> **TASK ITEM**: What's needed is an exact copy of the lines from the one that contains "Given: Click the two-way exchange arrows icon" to the end of the data below, leaving the pictures out.

***** RECORDED DATA

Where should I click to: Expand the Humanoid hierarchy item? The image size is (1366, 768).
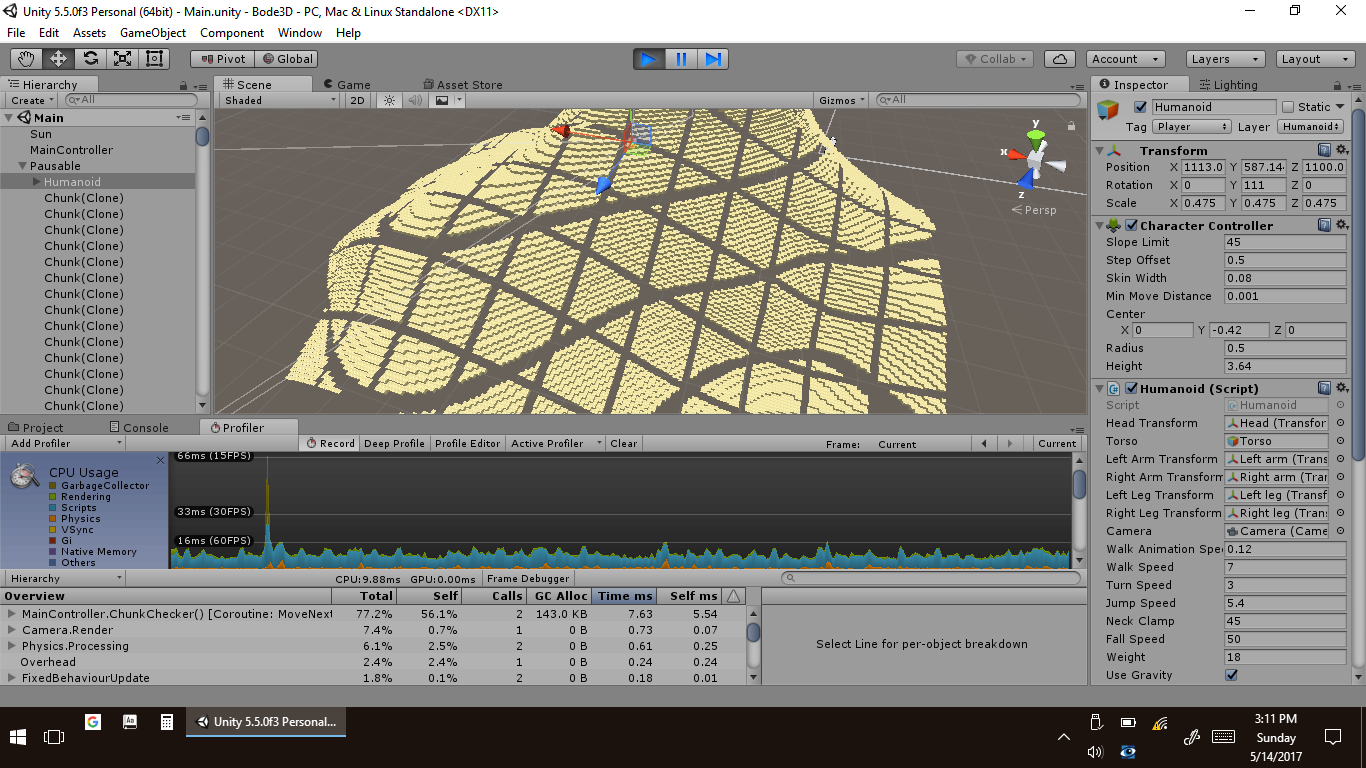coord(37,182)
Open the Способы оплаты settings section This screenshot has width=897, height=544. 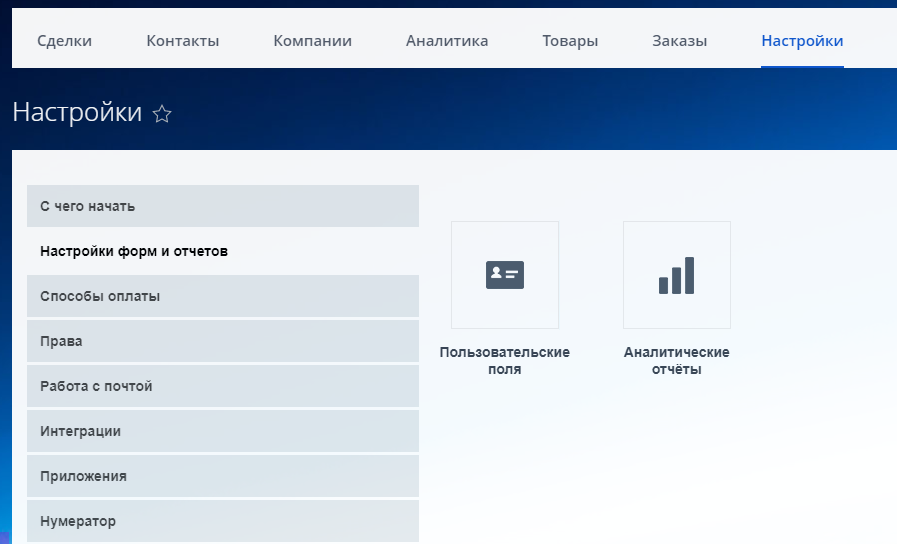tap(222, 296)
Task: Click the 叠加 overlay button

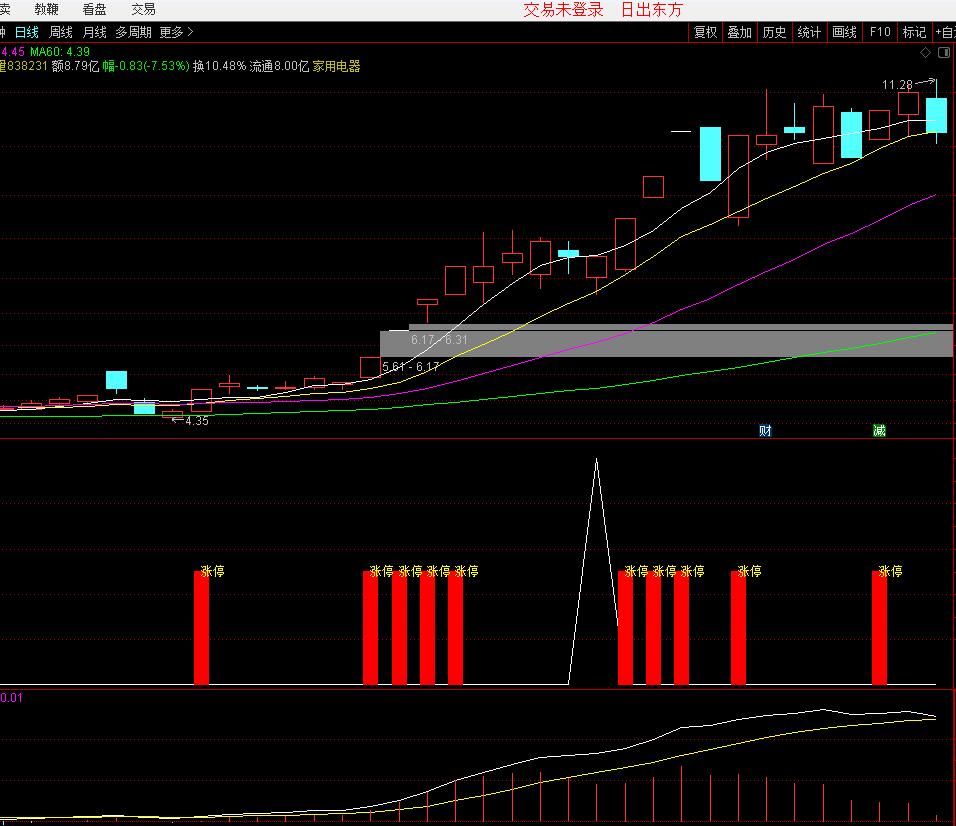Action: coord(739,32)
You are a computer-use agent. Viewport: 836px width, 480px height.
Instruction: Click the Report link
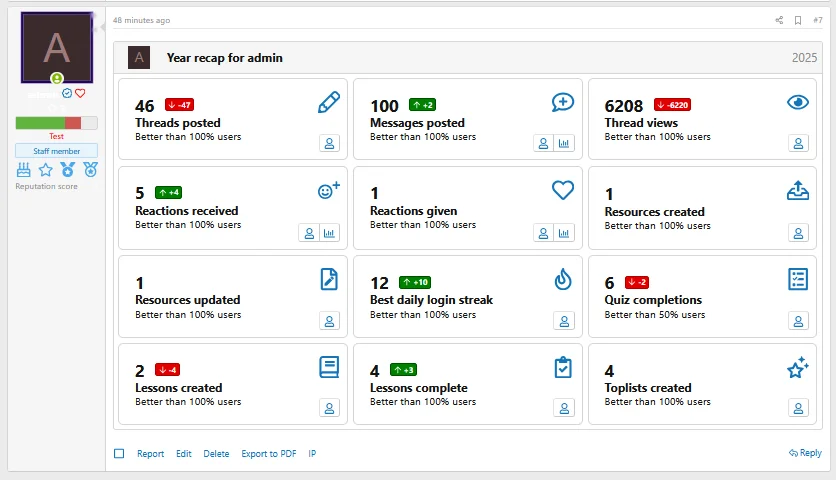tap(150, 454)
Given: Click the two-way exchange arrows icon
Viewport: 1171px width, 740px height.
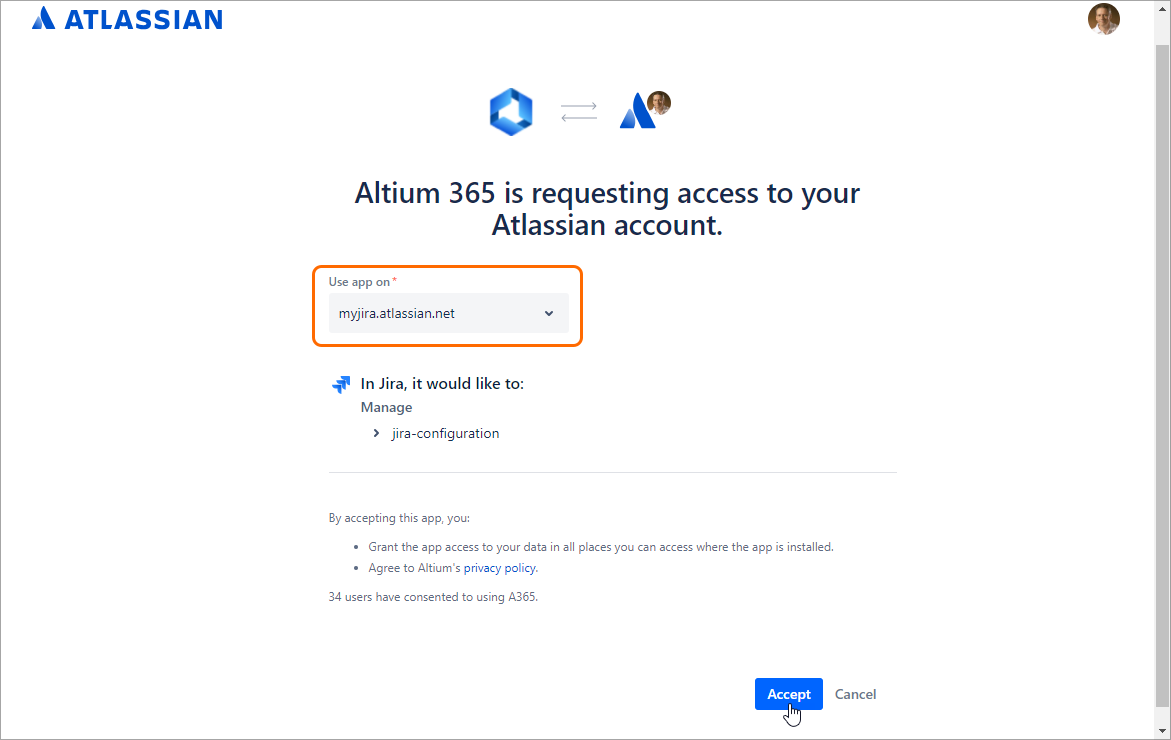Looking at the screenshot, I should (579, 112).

**********

> **EXERCISE SOLUTION**:
Given: Click the two-way exchange arrows icon
Viewport: 1171px width, 740px height.
Looking at the screenshot, I should (579, 112).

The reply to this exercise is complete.